- [Enunciado]:
Responda às perguntas sobre o texto da cobertura eleitoral de 2010, uma por linha, numerando as respostas da mesma forma:
1. Quais são os três jornais cuja cobertura o trabalho analisa?
2. O que a pesquisa introduziu no acompanhamento da eleição de 2006?
3. Quais são as duas origens possíveis das matérias positivas ou negativas?

- [Texto base]:
+ + + + + + +

Jornais, candidaturas e eleitores em 2010

MARCUS FIGUEIREDO
ESPECIAL PARA A FOLHA

Este trabalho apresenta os resultados iniciais da cobertura dos três maiores jornais nacionais: a Folha, "O Estado de S. Paulo" e "O Globo".
Nosso objetivo é observar como a mídia impressa cobriu os acontecimentos que envolveram os principais candidatos a presidente.
Na eleição de 2002 nos ocupamos apenas dos candidatos; na de 2006 introduzimos o acompanhamento do Lula-presidente e do Lula-candidato. Neste ano, logo percebemos que o presidente Lula seria um ator relevante, assumindo o papel de patrocinador e principal cabo eleitoral de Dilma Rousseff.
A pesquisa cobriu todos os pré-candidatos testados nas pesquisas e os candidatos.
Mas aqui apresentamos apenas o tratamento que a mídia impressa conferiu ao presidente Lula e aos candidatos José Serra e Dilma Rousseff.
A segunda inovação que introduzimos foi a distinção entre matérias neutras e equilibradas. Nas pesquisas anteriores esses dois comportamentos estavam juntos.
Esta distinção tornou nosso objetivo mais completo. A ideia de matéria equilibrada revela uma ambição acadêmica e metodológica. Os principais trabalhos nesta linha de pesquisa sempre usam os adjetivos positivo, neutro e negativo para as matérias jornalísticas, como indicadores do comportamento da imprensa, definindo-os como bons ou ruins para o objeto da observação. Matérias positivas ou negativas podem ter duas origens: intencionais ou inerentes ao fato reportado ou analisado.
As matérias equilibradas são aquelas que o fato reportado/analisado leva em conta em sua narrativa múltiplas considerações, incluindo as de natureza positiva e negativa. Este é o tipo de matéria digna de um espaço público, onde o reportado ou o analisado contempla o contraditório, que genuinamente informa e não apenas tenta sempre formar a opinião pública.
A orientação da nossa pesquisa sempre foi nesta direção: não qualificamos as matérias tendo por referência a intenção de quem a produz.
Este é um trabalho de outra natureza, que poderá ser feito quanto nossos dados estiverem totalmente disponíveis. O que apresentamos aqui já é o bastante para observarmos as diferenças e semelhanças de comportamento entre os três jornais.

+ + + + + + +

- [Registros]:
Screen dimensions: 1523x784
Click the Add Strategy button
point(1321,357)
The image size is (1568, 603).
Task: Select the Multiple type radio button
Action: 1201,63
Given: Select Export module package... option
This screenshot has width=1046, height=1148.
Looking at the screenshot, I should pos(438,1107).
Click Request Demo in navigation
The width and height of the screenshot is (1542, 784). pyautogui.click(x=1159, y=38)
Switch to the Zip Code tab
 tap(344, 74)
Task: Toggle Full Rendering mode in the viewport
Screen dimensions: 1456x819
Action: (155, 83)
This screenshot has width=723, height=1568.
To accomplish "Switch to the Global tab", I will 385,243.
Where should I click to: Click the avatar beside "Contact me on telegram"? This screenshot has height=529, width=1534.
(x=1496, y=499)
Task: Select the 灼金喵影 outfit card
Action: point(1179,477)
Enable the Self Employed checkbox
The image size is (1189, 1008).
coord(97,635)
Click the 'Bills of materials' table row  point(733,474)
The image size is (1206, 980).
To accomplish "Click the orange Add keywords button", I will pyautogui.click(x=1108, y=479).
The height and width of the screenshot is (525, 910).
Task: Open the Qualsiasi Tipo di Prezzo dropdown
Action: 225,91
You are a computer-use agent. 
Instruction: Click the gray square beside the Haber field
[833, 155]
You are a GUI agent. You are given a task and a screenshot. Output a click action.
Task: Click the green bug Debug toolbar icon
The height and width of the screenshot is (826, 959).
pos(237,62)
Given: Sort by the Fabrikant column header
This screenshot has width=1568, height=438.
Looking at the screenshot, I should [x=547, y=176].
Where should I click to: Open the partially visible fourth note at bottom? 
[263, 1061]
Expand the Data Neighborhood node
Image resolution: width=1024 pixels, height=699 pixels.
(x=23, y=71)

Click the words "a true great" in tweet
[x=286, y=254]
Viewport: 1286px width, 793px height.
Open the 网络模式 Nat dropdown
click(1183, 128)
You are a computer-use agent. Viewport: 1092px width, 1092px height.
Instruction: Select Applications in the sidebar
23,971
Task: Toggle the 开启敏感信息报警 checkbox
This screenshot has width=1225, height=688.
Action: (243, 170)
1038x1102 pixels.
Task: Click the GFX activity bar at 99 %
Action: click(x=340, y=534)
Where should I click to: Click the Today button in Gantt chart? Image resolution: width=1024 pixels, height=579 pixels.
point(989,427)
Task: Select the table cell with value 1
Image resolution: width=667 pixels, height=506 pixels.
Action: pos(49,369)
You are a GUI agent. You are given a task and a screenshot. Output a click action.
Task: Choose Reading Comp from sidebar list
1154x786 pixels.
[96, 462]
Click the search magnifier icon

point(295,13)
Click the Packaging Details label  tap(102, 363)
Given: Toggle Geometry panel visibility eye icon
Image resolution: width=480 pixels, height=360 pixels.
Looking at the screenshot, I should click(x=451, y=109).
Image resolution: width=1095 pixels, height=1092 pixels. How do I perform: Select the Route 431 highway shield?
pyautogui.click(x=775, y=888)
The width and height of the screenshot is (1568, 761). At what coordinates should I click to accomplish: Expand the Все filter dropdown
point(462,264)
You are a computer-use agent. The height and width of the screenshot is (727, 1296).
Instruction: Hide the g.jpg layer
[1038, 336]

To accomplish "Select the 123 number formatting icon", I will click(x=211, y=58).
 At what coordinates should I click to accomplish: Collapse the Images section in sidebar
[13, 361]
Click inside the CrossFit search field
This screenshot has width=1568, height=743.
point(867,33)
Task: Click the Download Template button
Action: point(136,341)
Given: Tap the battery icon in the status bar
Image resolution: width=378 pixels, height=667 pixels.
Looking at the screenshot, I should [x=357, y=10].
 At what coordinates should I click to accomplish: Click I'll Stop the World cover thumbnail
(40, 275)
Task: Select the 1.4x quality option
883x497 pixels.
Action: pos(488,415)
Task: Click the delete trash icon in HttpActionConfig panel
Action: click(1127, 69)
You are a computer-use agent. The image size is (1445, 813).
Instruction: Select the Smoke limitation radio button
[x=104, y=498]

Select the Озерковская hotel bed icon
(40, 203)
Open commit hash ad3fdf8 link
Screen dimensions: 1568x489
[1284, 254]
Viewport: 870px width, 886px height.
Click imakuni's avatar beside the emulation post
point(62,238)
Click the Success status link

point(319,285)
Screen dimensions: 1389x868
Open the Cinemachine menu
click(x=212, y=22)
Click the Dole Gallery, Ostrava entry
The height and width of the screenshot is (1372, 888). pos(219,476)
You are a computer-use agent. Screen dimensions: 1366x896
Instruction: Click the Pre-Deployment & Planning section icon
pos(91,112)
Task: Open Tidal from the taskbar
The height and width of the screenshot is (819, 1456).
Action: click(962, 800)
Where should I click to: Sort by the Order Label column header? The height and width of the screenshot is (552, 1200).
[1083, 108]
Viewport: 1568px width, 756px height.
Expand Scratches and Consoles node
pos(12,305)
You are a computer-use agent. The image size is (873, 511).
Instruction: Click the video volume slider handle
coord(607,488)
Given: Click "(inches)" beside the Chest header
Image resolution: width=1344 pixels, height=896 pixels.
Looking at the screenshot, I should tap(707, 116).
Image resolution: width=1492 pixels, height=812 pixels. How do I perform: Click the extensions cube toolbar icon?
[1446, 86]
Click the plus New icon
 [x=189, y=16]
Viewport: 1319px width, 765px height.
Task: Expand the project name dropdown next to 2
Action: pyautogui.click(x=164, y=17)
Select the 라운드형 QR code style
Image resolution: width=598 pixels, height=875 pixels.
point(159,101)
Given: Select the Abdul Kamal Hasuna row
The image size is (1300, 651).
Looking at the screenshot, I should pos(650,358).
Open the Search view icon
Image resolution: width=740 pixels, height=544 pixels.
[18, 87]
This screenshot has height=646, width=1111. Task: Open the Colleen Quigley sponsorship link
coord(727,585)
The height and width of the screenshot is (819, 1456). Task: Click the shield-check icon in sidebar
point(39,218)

+ + + + + + +

- [Resposta]:
1. A Folha, "O Estado de S. Paulo" e "O Globo".
2. O acompanhamento do Lula-presidente e do Lula-candidato.
3. Podem ser intencionais ou inerentes ao fato reportado ou analisado.